The whole listing that follows is to be restated word for word, images excluded.

-- Provided data follows --

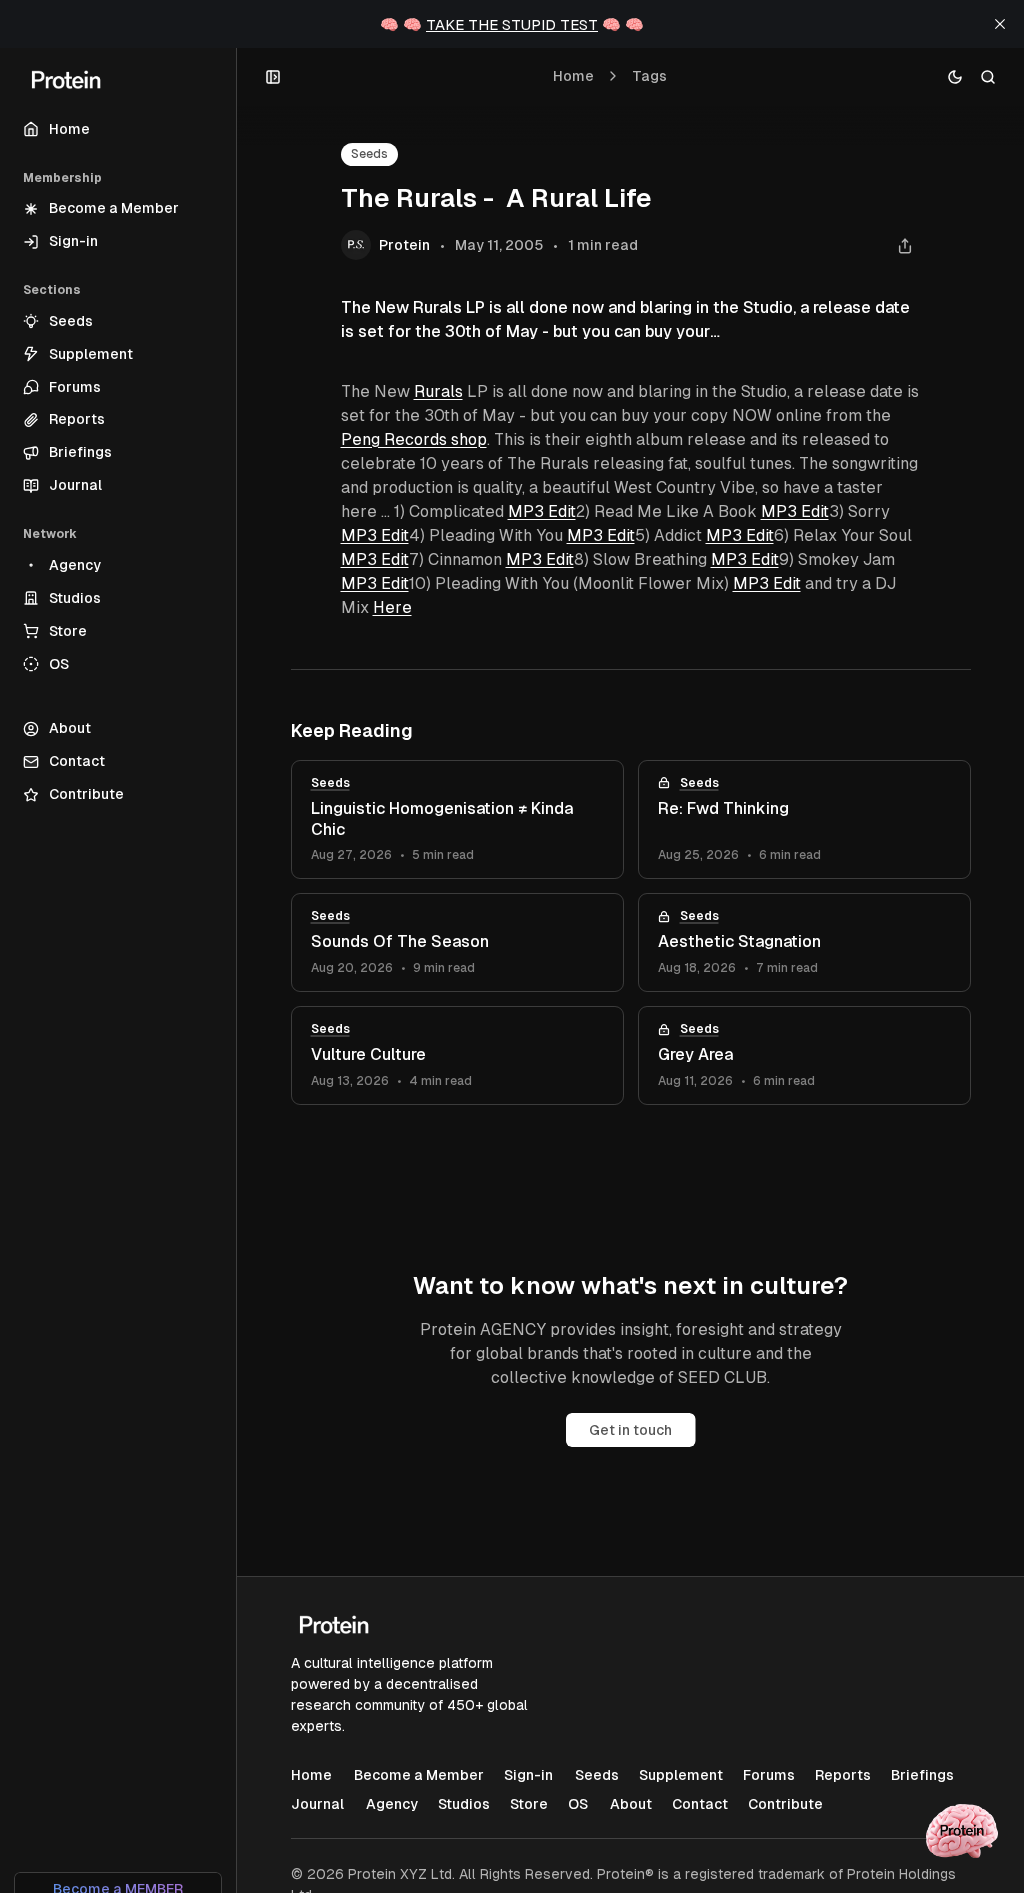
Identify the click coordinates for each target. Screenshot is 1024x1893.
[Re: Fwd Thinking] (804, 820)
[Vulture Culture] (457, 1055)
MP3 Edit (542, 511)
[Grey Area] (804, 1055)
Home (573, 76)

-- Provided data concluded --

Response to the task:
Identify the click coordinates for each target. Screenshot is 1024x1893.
[Re: Fwd Thinking] (804, 820)
[Vulture Culture] (457, 1055)
MP3 Edit (542, 511)
[Grey Area] (804, 1055)
Home (573, 76)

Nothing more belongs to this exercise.